__ACTION ITEM__.
Without any pictures, reproduce exactly the lines running from the line containing "The height and" through the end of the entries.

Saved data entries
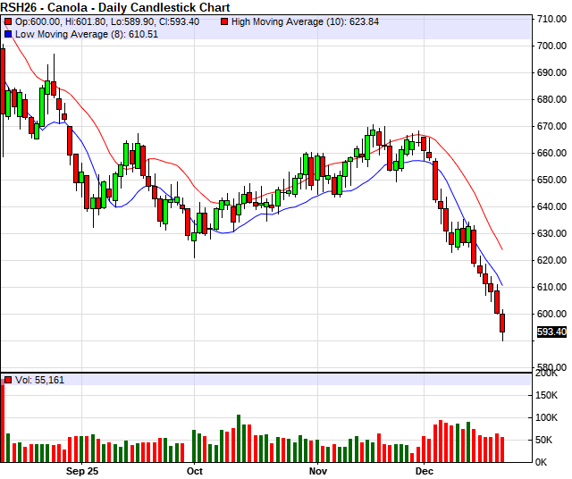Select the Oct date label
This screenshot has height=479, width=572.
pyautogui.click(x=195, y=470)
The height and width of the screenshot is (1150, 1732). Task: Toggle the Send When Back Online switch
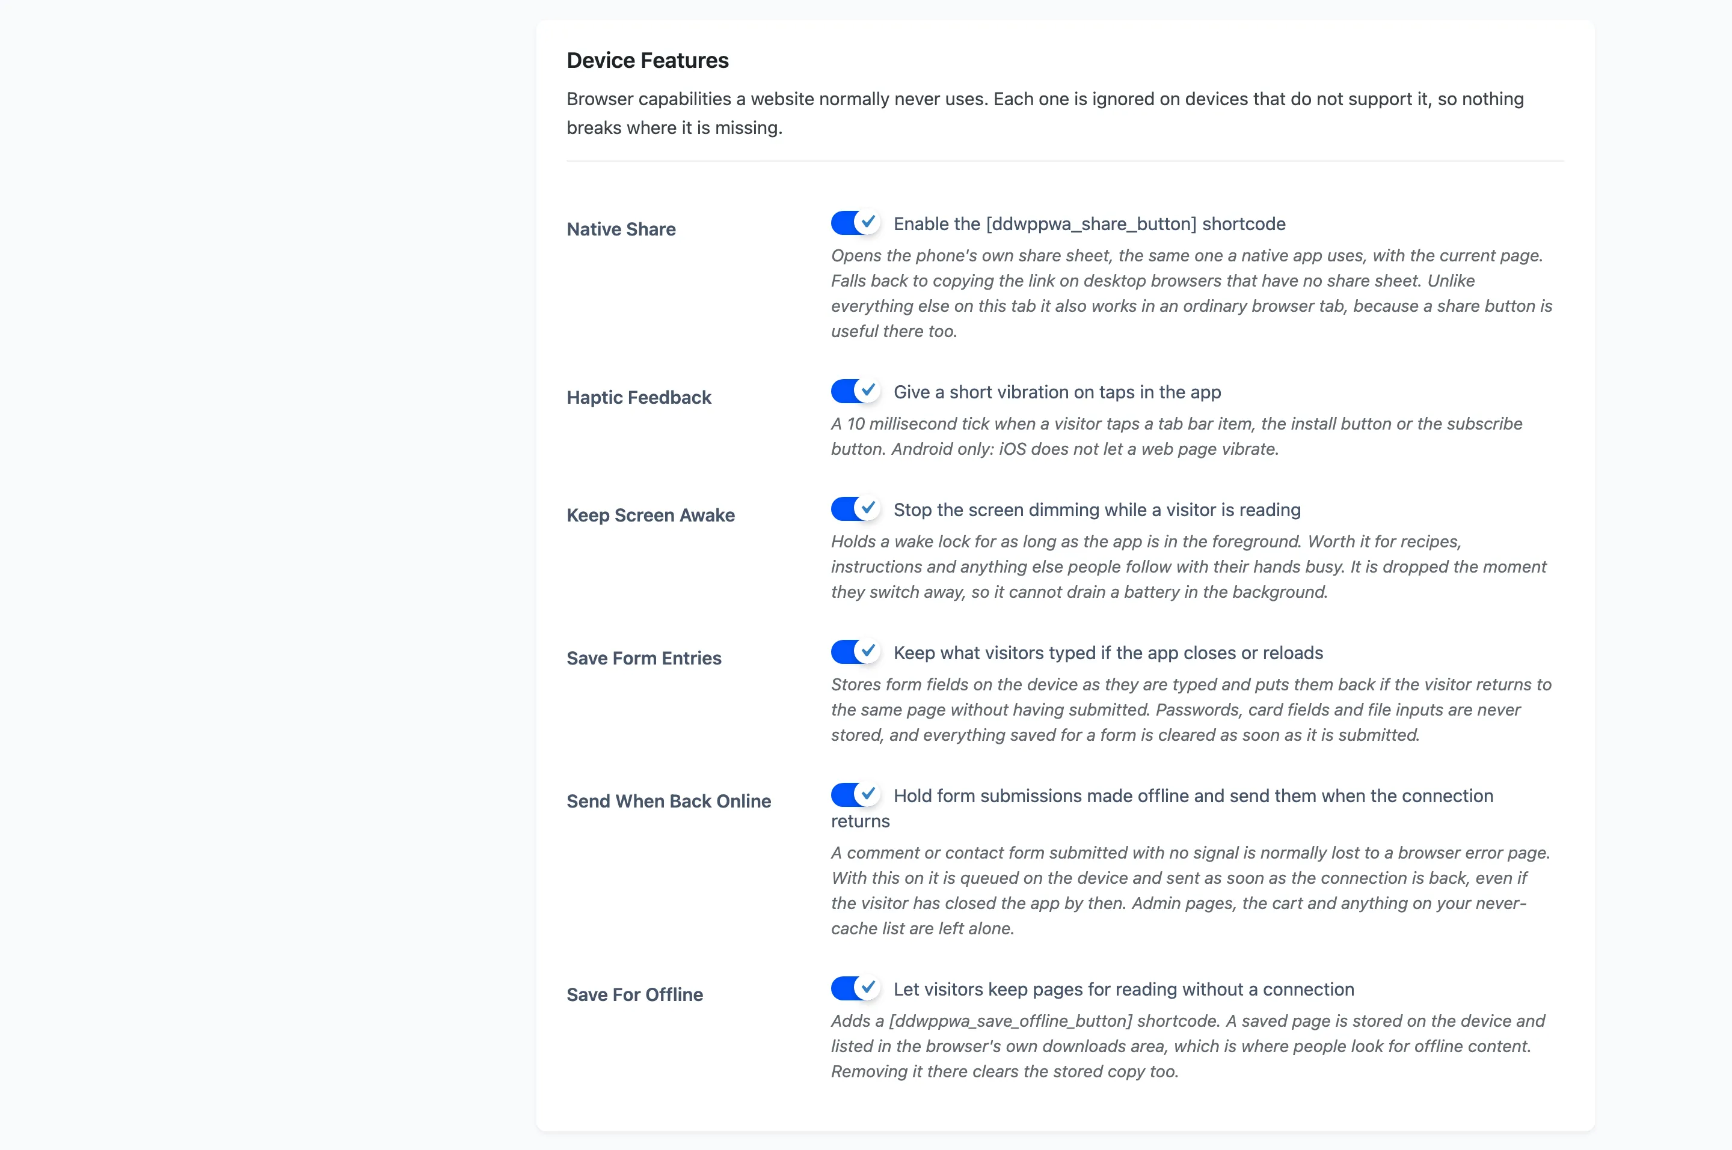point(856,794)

__RESPONSE BELOW__.
The height and width of the screenshot is (1150, 1732). Task: Toggle the Send When Back Online switch
point(856,794)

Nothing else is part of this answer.